---
title: Integrate Apache Kafka with Tiger Cloud | Tiger Data Docs
description: Stream, process, and analyze real-time event data from Apache Kafka topics
---

[Apache Kafka](https://kafka.apache.org/documentation/) is a distributed event streaming platform used for high-performance data pipelines, streaming analytics, and data integration. [Apache Kafka Connect](https://docs.confluent.io/platform/current/connect/index.html) is a tool to scalably and reliably stream data between Apache Kafka® and other data systems. Kafka Connect is an ecosystem of pre-written and maintained Kafka Producers (source connectors) and Kafka Consumers (sink connectors) for data products and platforms like databases and message brokers.

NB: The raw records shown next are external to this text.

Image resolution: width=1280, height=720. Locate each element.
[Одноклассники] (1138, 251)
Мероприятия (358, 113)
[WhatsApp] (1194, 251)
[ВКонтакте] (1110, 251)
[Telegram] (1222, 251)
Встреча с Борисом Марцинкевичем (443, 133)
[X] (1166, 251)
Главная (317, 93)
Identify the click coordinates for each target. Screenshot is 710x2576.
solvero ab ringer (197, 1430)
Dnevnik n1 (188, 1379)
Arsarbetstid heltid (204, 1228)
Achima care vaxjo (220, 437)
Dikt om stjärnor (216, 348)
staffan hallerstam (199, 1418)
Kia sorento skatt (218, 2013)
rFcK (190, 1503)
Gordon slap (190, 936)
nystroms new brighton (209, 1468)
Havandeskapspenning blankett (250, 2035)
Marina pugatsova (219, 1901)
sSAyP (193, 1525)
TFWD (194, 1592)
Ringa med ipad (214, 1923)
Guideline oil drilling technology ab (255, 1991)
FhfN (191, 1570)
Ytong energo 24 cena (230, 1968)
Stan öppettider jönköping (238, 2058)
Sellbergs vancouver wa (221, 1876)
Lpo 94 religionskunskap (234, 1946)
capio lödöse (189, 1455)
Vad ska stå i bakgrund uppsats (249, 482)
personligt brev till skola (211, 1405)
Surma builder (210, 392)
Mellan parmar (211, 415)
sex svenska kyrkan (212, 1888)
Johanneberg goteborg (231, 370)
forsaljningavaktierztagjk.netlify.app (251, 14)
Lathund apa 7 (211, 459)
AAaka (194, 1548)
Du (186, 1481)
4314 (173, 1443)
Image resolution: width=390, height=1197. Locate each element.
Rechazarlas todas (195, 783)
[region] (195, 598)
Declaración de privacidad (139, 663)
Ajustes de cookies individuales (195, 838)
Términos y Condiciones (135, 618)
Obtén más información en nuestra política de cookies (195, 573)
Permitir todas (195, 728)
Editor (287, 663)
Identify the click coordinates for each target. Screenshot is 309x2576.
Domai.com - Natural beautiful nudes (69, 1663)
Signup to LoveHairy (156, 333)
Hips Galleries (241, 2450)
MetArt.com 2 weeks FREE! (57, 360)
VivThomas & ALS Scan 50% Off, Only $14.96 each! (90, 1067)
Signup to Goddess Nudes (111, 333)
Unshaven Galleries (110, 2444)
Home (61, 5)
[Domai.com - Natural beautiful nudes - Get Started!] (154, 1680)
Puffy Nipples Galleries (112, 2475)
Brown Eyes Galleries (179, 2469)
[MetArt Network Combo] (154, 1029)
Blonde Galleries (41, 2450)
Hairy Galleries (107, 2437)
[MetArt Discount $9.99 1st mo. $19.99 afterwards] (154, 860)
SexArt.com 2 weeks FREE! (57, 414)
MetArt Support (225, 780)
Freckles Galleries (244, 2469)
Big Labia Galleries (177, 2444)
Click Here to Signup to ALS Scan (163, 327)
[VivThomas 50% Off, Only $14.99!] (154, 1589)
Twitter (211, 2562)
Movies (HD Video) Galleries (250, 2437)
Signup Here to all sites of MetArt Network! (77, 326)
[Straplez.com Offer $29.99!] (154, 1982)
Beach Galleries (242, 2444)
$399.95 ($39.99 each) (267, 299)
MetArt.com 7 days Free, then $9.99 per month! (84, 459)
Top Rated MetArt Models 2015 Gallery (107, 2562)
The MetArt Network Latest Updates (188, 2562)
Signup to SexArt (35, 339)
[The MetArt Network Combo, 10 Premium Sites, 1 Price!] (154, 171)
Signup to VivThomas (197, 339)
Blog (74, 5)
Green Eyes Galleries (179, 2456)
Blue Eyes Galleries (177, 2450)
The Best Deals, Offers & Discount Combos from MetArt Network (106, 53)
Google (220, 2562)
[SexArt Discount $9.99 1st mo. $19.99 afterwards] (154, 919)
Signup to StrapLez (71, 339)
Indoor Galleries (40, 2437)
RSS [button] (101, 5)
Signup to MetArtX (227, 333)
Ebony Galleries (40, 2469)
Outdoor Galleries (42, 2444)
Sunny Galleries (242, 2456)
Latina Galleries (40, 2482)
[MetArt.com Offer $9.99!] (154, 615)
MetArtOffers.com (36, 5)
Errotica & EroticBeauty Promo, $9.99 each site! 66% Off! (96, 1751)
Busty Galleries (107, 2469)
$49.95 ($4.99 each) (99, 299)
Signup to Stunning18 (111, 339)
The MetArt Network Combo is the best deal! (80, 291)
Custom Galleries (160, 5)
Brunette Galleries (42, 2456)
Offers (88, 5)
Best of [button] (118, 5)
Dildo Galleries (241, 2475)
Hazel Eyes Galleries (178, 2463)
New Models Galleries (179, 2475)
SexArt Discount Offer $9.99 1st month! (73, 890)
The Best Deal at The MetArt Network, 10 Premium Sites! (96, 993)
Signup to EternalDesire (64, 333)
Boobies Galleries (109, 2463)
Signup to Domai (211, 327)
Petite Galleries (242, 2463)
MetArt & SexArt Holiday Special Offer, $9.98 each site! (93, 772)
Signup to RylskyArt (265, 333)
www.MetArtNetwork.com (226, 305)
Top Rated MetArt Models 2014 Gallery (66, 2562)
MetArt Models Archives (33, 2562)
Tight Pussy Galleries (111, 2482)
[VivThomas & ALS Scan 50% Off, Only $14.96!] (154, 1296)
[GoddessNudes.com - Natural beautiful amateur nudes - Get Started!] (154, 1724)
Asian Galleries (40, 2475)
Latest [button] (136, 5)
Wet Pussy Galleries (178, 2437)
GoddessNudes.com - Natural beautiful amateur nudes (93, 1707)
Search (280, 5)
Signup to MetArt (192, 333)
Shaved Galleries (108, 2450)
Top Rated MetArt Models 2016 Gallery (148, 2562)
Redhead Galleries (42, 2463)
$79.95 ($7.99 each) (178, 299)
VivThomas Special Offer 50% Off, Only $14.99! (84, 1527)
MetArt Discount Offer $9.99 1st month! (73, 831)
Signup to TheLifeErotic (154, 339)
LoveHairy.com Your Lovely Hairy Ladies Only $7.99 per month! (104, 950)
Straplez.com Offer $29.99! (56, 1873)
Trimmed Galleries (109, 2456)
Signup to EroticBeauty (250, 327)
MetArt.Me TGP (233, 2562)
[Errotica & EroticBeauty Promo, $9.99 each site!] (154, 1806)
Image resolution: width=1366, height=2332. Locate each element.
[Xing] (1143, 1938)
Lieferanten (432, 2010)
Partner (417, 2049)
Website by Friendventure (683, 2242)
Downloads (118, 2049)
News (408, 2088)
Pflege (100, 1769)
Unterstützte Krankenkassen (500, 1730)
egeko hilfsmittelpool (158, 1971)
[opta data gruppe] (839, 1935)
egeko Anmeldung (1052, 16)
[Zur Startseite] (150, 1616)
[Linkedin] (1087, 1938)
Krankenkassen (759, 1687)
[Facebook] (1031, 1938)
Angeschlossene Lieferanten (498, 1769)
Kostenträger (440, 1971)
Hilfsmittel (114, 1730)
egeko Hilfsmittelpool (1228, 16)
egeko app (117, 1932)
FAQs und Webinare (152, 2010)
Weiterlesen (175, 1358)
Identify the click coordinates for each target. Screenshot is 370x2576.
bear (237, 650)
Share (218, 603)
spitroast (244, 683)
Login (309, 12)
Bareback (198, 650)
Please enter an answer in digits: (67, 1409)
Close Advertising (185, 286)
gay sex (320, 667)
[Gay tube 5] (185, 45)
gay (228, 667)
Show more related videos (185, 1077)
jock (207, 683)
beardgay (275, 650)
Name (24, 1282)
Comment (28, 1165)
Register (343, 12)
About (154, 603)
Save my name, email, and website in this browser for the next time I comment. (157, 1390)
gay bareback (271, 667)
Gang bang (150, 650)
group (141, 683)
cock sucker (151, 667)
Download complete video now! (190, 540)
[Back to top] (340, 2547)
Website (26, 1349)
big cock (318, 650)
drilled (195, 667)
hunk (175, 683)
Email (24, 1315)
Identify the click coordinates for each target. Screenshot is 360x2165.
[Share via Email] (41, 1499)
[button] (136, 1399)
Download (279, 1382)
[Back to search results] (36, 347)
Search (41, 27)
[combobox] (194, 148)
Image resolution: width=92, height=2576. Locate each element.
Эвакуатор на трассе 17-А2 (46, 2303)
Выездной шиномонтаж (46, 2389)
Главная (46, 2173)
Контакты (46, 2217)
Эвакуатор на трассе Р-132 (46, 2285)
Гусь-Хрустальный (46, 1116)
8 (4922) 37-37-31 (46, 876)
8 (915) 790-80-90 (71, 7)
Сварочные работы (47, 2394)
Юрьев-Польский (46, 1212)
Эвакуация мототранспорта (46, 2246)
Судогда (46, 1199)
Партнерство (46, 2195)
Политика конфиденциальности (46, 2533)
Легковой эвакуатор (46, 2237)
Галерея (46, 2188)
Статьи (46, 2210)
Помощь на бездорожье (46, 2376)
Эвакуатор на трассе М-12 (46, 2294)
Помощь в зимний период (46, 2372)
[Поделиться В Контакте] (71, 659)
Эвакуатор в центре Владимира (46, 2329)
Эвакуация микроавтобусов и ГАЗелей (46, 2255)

This guide explains how to set up Kafka and Kafka Connect to stream data from a Kafka topic into your Tiger Cloud service.

## Prerequisites

To follow the procedure on this page you need to:

- Create a [target Tiger Cloud service](/docs/get-started/quickstart/create-service/index.md).

  This procedure also works for [self-hosted TimescaleDB](/docs/get-started/choose-your-path/install-timescaledb/index.md).

* [Java8 or higher](https://www.oracle.com/java/technologies/downloads/) to run Apache Kafka

## Install and configure Apache Kafka

To install and configure Apache Kafka:

1. **Extract the Kafka binaries to a local folder**

   Terminal window

   ```
   curl https://dlcdn.apache.org/kafka/3.9.0/kafka_2.13-3.9.0.tgz | tar -xzf -
   cd kafka_2.13-3.9.0
   ```

   From now on, the folder where you extracted the Kafka binaries is called `<KAFKA_HOME>`.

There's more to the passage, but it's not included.